It Takes a Village: In praise of the New Urbanism
National Review, July 14, 2003 by Catesby Leigh
Nevertheless, traditional streets strike a better balance between the car and the pedestrian than the conventional suburban blueprint, on which Le Corbusier's preoccupation with unimpeded traffic flow (fully shared by local fire departments) has had a profound influence. On traditional neighborhood streets, which often offer parallel parking on at least one side, drivers have to go slow-particularly in New Urbanist communities, where streets bend in order to shorten sightlines.

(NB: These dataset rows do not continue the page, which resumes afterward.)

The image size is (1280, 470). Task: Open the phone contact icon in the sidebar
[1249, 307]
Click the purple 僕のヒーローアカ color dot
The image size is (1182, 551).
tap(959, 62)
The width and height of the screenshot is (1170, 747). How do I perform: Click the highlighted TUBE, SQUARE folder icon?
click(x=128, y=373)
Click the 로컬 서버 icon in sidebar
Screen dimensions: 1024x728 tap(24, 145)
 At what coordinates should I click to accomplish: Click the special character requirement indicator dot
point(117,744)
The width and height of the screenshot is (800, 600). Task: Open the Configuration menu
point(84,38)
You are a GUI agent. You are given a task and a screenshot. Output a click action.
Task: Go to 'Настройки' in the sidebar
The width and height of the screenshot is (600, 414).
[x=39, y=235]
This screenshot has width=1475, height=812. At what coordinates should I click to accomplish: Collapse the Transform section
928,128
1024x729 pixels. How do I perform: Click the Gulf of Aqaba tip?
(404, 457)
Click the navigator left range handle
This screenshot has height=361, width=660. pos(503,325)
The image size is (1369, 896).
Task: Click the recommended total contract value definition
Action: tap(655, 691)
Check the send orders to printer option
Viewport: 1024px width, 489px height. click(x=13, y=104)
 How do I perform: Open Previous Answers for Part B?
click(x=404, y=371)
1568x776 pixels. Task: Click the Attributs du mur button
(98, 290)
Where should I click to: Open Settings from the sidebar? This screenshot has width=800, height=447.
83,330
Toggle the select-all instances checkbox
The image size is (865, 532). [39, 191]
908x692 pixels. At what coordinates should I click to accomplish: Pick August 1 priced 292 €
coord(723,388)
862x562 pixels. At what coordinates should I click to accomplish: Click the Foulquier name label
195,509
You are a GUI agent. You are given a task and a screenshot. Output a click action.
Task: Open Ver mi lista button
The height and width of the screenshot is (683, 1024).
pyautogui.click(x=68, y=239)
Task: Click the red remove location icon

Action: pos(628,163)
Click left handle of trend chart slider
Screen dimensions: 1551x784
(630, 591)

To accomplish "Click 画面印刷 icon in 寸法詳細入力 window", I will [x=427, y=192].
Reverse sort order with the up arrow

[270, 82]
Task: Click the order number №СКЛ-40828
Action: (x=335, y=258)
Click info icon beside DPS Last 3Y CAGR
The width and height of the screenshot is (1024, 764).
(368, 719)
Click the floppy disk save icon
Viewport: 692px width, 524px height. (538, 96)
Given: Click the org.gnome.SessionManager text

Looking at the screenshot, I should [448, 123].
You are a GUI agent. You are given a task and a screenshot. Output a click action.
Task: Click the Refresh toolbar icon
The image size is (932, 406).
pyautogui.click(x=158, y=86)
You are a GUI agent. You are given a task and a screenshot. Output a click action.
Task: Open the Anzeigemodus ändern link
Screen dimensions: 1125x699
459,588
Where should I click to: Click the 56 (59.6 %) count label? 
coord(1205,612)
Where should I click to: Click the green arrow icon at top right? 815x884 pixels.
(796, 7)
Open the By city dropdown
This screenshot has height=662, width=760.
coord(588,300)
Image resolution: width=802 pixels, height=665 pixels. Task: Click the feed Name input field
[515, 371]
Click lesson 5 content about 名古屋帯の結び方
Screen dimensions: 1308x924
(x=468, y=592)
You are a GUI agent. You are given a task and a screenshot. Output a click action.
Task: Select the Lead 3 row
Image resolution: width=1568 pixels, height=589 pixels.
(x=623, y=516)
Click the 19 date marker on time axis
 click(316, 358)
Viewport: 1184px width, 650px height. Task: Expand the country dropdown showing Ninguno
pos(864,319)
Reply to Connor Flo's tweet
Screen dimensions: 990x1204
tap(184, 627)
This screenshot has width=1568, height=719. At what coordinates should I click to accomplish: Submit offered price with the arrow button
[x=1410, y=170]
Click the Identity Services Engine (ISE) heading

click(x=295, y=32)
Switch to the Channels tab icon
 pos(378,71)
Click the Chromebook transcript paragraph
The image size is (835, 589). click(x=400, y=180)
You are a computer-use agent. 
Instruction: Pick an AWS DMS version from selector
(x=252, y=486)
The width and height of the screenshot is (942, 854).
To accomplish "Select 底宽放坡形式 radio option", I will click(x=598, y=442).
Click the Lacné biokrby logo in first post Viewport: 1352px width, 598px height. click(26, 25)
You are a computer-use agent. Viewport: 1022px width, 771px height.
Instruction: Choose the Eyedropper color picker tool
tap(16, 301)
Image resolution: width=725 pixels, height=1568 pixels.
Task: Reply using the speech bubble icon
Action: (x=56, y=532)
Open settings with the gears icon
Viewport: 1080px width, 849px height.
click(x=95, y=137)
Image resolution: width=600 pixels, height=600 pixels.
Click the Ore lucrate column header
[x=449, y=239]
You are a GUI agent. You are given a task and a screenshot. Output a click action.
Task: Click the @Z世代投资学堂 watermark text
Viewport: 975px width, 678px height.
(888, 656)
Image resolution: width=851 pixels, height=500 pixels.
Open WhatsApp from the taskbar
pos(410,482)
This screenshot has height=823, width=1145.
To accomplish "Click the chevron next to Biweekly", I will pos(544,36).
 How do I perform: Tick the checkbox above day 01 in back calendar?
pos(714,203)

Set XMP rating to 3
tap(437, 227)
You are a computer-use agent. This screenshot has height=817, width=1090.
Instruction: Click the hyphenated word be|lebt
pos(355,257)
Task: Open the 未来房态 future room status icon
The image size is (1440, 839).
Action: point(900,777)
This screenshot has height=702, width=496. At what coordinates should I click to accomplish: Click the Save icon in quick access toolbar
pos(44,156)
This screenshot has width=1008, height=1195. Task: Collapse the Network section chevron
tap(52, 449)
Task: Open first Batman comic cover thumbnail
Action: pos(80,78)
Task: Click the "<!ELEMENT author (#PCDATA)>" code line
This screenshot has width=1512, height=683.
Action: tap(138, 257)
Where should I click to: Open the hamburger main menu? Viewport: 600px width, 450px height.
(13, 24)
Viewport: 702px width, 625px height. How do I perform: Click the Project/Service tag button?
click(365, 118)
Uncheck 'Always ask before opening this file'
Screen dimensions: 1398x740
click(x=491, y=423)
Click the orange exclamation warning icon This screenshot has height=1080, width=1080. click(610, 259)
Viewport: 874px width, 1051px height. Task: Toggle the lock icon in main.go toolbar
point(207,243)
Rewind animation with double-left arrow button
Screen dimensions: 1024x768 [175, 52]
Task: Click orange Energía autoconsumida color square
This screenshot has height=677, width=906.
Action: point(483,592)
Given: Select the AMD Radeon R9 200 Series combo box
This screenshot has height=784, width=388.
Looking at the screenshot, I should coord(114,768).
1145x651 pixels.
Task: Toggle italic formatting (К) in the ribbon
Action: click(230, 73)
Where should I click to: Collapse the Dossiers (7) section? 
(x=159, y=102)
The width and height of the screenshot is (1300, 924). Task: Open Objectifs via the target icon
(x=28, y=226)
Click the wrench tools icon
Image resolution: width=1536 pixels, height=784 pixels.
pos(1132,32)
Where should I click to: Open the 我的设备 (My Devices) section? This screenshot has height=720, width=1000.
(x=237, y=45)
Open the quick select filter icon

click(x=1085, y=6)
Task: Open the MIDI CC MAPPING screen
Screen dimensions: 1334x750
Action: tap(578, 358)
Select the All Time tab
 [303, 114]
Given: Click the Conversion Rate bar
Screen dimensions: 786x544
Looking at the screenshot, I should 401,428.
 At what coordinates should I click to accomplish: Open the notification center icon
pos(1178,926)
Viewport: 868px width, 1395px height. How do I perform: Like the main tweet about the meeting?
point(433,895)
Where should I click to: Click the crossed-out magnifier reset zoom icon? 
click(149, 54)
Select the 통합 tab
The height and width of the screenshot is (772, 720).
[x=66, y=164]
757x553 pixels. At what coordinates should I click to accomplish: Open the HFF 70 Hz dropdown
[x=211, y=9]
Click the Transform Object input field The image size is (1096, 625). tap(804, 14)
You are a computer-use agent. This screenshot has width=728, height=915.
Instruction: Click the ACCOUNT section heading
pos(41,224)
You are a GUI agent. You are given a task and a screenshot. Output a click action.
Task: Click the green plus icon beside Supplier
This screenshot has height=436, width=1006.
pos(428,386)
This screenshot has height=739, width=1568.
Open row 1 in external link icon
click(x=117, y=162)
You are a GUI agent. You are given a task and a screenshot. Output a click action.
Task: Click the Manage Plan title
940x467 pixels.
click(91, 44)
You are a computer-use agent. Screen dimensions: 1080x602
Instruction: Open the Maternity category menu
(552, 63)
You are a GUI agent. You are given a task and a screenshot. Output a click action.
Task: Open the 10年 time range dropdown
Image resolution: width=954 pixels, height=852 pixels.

In their recent book, Suburban Nation: The Rise of Sprawl and the Decline of the American Dream, Duany, Plater-Zyberk, and their colleague Jeff Speck make a number of rather high-handed recommendations ranging from transportation policy to regional economic planning. Still, their insights into what makes suburbia grow so quickly while the core cities stagnate-and into how the inept regulation of real-estate development and redevelopment shapes the picture-are extraordinary. Duany, Plater-Zyberk, and Speck are worthy descendants of Jane Jacobs, whose 1961 classic, The Death and Life of Great American Cities, has been admired by many conservatives.
Indeed, some New Urbanists are aware of ways in which their model addresses conservative concerns. Peter Katz, author of The New Urbanism: Toward an Architecture of Community, observes that it is better to provide affordable housing by design-by providing a diversity of building types in proximity to one another-than by law. Requiring that a certain number of units in an apartment building be subsidized can exacerbate social tensions; enforcing such mandates eats up lots of bureaucratic staff time.
Still, modernist planning is deeply entrenched. In most of the country, getting traditional, mixed-use neighborhood projects approved is a Herculean task, for the simple reason that they are illegal under postwar zoning ordinances. Under the modernist regime, builders specialize in plopping down substantial quantities of homogeneous "product" in self-contained precincts. One builder does apartment houses, another single-family homes, another hotels, another office towers, another warehouses, and so on.
The financing of real estate follows suit. "Real estate has become a financial commodity," New Urbanism author Katz says. "A fund manager in Boston looks at the latest market forecasts to identify a solidly performing use category in a hot growth corridor. He can invest in self-storage in Denver or hotels in Seattle without getting on an airplane. He certainly isn't going to trudge around a warehouse district in St. Louis looking for the next urban hot spot."
At the same time, Katz notes, a local banker often can't afford to make a loan for a mixed-use development, no matter how well such loans perform, because they can't be sold into a secondary mortgage market- where the loans are bundled and repackaged as securities-since that market is itself single-use-oriented. Lending for mixed use means that the bank's money can't be rolled over; it's tied up for the life of the loan. The rigidity of this approach seems perverse: A couple of shops on the ground floor of an in-town apartment building would provide a nice hedge against a possible downturn in the local rental market.